17 April 1960 adalah kelahiran sebuah organisasi mahasiswa ekstra kampus dengan latar belakang kultur Nahdlatul Ulama’ (NU) yang secara tegas menjaga dan melestarikan ajaran Islam Ahlusunnah wal Jamaah. Organisasi tersebut kemudian lahir dengan nama Pergerakan Mahasiswa Islam Indonesia “PMII” di kota pahlawan, Surabaya.

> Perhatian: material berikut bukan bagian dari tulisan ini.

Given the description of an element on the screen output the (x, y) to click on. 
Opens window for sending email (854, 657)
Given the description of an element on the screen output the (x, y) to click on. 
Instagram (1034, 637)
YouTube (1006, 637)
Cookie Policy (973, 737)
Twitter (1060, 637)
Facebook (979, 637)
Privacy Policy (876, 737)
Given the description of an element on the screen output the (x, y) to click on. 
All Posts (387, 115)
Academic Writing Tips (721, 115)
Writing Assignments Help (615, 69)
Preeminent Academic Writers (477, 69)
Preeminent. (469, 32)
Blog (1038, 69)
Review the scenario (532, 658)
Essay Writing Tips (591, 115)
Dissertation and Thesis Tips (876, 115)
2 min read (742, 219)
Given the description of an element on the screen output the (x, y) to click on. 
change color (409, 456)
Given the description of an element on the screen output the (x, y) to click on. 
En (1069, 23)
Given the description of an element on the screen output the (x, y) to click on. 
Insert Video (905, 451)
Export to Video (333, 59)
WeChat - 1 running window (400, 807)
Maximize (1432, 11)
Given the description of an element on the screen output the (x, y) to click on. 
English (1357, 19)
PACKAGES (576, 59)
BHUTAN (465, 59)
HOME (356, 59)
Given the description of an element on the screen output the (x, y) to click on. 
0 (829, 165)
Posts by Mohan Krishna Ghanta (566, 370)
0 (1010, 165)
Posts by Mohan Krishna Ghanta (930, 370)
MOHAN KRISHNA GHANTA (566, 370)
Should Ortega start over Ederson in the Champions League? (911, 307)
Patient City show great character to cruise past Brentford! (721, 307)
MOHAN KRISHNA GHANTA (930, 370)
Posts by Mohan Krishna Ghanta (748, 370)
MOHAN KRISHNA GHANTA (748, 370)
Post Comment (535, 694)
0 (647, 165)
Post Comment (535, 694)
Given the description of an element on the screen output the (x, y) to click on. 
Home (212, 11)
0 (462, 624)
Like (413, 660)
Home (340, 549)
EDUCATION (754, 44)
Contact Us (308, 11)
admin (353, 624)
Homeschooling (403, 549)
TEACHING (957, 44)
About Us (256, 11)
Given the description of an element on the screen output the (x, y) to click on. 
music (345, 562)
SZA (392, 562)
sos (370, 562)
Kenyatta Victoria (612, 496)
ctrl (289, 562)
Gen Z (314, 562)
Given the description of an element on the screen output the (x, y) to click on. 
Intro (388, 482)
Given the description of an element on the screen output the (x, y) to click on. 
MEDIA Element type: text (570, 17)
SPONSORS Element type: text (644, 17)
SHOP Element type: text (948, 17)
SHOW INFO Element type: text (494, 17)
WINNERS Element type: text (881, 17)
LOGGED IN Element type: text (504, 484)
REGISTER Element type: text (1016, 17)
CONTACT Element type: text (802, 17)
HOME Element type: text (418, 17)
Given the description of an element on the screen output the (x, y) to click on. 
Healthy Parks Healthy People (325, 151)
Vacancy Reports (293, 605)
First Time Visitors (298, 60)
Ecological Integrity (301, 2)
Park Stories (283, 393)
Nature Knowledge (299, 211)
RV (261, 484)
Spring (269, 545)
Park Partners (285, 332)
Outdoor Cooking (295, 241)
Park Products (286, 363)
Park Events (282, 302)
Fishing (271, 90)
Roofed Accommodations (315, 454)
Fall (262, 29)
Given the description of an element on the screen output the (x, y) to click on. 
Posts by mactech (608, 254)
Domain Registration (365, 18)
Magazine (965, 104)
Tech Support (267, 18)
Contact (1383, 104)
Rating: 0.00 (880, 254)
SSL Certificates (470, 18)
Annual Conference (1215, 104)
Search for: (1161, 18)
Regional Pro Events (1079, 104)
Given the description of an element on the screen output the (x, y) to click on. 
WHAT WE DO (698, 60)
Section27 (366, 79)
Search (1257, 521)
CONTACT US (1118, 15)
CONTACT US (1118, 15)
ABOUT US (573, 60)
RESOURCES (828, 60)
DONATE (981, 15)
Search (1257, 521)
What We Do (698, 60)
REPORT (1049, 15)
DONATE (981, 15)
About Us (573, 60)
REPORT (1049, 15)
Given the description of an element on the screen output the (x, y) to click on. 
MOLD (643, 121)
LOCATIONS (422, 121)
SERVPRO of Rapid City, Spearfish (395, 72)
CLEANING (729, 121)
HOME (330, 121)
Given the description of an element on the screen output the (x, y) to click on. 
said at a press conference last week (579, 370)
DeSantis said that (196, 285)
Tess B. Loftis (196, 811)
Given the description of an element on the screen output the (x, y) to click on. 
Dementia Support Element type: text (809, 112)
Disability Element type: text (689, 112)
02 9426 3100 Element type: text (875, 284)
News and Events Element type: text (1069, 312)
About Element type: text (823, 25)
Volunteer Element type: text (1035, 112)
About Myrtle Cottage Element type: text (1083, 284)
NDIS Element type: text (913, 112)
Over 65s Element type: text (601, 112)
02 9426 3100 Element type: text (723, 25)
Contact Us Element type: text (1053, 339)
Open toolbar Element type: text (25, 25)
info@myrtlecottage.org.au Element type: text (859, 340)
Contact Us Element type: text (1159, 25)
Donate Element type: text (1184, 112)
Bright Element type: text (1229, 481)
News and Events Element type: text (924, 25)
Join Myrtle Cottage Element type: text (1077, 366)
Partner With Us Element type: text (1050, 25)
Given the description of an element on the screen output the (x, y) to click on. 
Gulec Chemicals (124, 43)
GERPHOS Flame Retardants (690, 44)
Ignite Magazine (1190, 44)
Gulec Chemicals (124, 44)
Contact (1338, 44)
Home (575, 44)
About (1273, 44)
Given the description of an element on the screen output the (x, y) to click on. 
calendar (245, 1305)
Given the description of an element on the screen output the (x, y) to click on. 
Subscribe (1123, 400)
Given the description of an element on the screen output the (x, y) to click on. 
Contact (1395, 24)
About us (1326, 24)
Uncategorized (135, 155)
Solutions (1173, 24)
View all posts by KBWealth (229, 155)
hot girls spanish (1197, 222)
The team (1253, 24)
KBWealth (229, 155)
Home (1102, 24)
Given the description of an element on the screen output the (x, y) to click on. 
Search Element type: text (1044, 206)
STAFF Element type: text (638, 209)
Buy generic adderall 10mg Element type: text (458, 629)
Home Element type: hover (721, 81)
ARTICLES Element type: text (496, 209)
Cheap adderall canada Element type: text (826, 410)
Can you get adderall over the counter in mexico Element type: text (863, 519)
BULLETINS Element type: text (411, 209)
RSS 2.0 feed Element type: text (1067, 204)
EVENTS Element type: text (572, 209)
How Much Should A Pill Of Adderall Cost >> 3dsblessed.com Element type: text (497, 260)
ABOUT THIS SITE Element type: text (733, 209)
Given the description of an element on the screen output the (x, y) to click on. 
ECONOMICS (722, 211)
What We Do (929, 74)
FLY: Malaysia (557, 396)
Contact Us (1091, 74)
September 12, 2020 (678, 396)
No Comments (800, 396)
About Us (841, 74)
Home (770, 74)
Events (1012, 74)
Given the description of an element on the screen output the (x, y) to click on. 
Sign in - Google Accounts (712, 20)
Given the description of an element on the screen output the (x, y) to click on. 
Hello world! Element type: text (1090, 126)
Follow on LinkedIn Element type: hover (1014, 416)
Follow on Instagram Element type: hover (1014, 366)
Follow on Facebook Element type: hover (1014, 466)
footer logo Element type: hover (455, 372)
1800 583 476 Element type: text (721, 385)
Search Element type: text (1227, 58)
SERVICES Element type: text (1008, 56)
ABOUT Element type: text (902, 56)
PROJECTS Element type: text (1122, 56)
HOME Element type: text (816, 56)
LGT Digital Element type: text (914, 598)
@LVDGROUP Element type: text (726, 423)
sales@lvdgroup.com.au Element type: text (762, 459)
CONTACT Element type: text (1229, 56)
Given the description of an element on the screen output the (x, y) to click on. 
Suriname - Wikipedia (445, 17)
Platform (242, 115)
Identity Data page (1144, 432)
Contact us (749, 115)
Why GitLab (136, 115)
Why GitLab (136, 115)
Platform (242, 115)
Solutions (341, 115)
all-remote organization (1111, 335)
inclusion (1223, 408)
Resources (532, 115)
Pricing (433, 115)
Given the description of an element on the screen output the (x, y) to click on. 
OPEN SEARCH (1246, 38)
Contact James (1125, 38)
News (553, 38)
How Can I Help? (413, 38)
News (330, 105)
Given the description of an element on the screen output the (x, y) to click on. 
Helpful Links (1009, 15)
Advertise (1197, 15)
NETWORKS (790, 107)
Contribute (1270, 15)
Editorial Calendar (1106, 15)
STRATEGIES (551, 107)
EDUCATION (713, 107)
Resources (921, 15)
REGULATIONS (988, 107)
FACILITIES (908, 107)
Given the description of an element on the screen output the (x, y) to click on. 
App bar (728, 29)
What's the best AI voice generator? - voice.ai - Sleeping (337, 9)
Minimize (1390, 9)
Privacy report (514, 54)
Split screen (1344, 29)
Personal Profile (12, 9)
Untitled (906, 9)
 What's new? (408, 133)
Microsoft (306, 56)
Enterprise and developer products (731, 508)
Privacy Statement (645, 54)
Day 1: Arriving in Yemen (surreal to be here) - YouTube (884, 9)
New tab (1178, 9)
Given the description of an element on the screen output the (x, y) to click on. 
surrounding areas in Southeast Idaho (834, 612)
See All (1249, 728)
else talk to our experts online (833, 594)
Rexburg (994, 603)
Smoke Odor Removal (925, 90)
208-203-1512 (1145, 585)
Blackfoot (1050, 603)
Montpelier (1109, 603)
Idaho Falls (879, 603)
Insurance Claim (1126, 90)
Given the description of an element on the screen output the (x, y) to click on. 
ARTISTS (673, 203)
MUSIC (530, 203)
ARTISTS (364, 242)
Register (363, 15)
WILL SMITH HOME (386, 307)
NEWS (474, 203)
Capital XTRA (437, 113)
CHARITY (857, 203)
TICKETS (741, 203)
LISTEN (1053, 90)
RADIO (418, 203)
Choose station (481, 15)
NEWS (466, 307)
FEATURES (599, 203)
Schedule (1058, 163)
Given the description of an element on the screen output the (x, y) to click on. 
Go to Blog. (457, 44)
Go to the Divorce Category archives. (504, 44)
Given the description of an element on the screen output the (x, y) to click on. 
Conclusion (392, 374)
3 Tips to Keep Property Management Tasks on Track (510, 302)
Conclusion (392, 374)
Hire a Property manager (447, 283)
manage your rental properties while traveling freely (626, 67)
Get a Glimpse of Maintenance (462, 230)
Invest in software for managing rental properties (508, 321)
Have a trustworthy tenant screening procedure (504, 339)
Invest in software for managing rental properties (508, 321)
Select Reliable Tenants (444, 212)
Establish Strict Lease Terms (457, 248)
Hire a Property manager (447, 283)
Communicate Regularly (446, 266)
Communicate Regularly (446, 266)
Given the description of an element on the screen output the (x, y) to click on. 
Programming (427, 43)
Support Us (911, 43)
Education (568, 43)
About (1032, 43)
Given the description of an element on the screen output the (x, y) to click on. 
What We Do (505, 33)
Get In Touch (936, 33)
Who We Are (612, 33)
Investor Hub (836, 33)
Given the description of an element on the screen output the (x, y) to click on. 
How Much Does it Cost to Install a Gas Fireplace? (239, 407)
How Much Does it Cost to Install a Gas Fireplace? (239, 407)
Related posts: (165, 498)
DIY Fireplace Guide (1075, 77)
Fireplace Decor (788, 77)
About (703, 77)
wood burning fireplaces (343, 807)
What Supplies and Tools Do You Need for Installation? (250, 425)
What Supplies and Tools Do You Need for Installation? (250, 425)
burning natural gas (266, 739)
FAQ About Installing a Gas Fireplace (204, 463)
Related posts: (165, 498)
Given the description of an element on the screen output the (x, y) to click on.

Sehari sebelumnya, mahasiswa NU melakukan musyawarah di Surabaya, yaitu pada tangggal 14-16 April 1960 yang melahirkan kesepakatan untuk memberi nama Pergerakan Mahasiswa Islam Indonesia (PMII) serta menyusun peraturan dasar PMII yang mulai berlaku pada 17 April 1960. Tanggal inilah yang kemudian digunakan sebagai peringatan hari lahir organisasi tersebut. Pergerakan Mahasiswa Islam Indonesia adalah satu-satunya organisasi kemahasiswaan yang menggunakan ideologi Ahlu sunnah wal jamaah sebagai doktrin dalam organisasi.

Bacaan Lainnya

Kelahirannya bukan tanpa sebab, berdirinya PMII dilatar belakangi oleh kobaran semangat mahasiswa NU dalam rangka menyelesaikan carut-marutnya situasi politik kala itu. Di satu sisi di awal pendirian PMII sebagian besar programnya juga berorientasi politik. Hal ini karena PMII lahir dari rahim Nahdlatukl Ulama’ (NU) yang merupakan partai politik sehinga di awal kelahirannya dijadikan alat untuk memperkuat partai NU.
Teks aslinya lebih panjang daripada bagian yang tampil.